Este aspecto, y los que siguen a continuación, podrían parecer muy teóricos… Pero, como se verá, tienen su reflejo en las apariciones más recientes de la Virgen María: a los videntes ya no se les exigirá entrar ni en el estado clerical ni en el religioso, sino que Santa María les pide permanecer como fieles laicos para extender sus mensajes a todo el mundo desde el mundo. ¡El Cielo está preparando la conversión del mundo entero! (Ampliación: Los fieles laicos en el Pueblo de Dios).
e) La renovación litúrgica: hasta entonces, la actividad litúrgica era una especie de acción sagrada que algunos (los clérigos) manejaban y hacían (mientras los otros, el “pueblo”, observaban). El “giro copernicano” del Concilio llevó a entender (o recuperar) la “liturgia” como una acción de Cristo en la que TODOS somos llamados a participar activa y conscientemente (si bien, cada uno según su condición): al recibir los Sacramentos, los fieles (todos, no sólo los miembros de la Jerarquía) nos convertimos en el mismo Cristo, de manera que nuestra oración y nuestra acción apostólica devienen oración y acción del mismo Jesucristo.
f) En adelante, lo “substancial” en la Iglesia será la santidad de cada uno de sus miembros (como bautizado configurado con Cristo). En cambio, ser miembro de la Jerarquía (diáconos, presbíteros y obispos) —si bien revestido de una índole sagrada— es un aspecto “funcional”, ministerial: se trata del sacerdocio ministerial, que se recibe —no como reconocimiento de méritos personales— sino como un don sagrado (inmenso, grandioso) para el servicio de todo el Pueblo de Dios.
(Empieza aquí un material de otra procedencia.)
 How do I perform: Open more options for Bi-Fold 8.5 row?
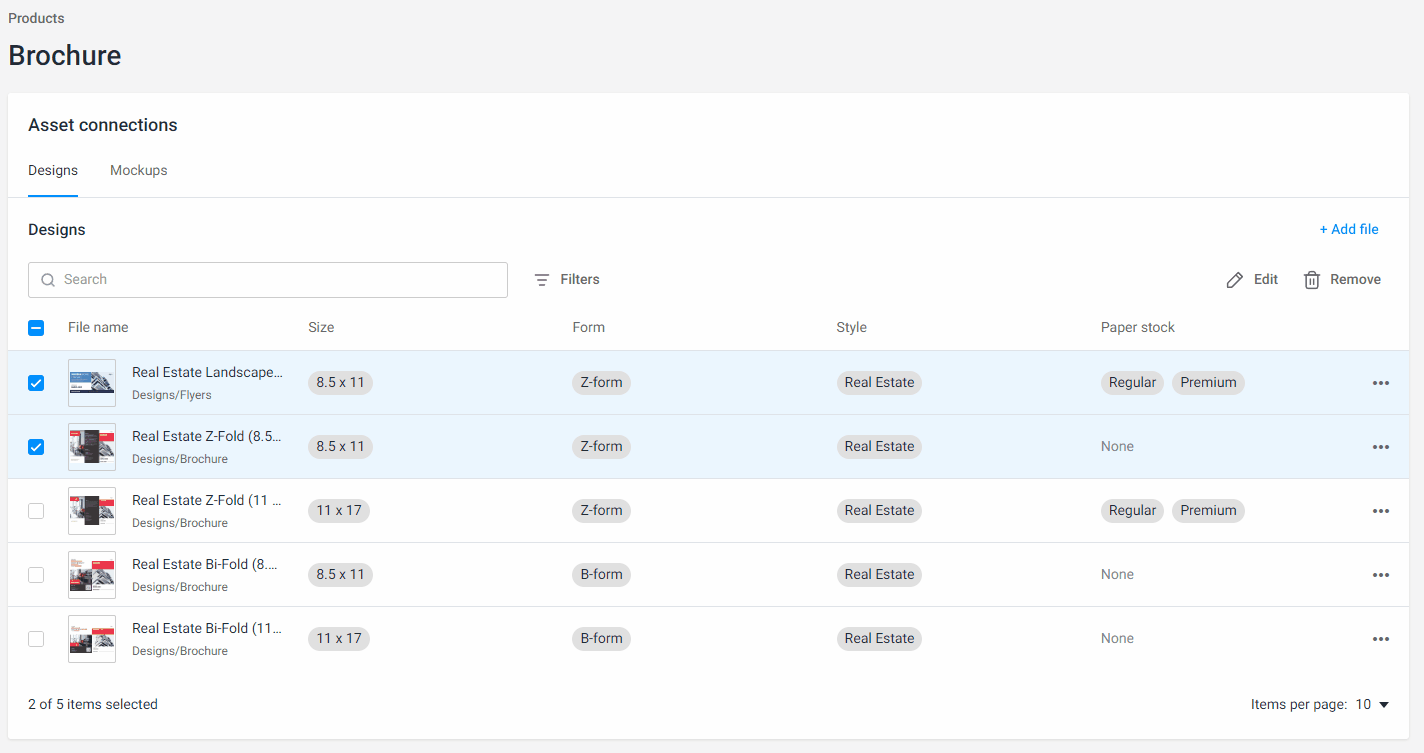[1380, 575]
g) La Iglesia como “nuevo Pueblo de Dios” (sucesor del antiguo Pueblo de Israel): con demasiada frecuencia el término “pueblo” había sido reservado —injustamente— para referirse al conjunto de aquellos que no pertenecían a la Jerarquía (como si fueran el “resto” de la Iglesia). En el Concilio Vaticano II la Iglesia se reconoce de nuevo TODA ella como el Pueblo de Dios (un Pueblo organizado y estructurado con fieles ordenados y fieles no ordenados).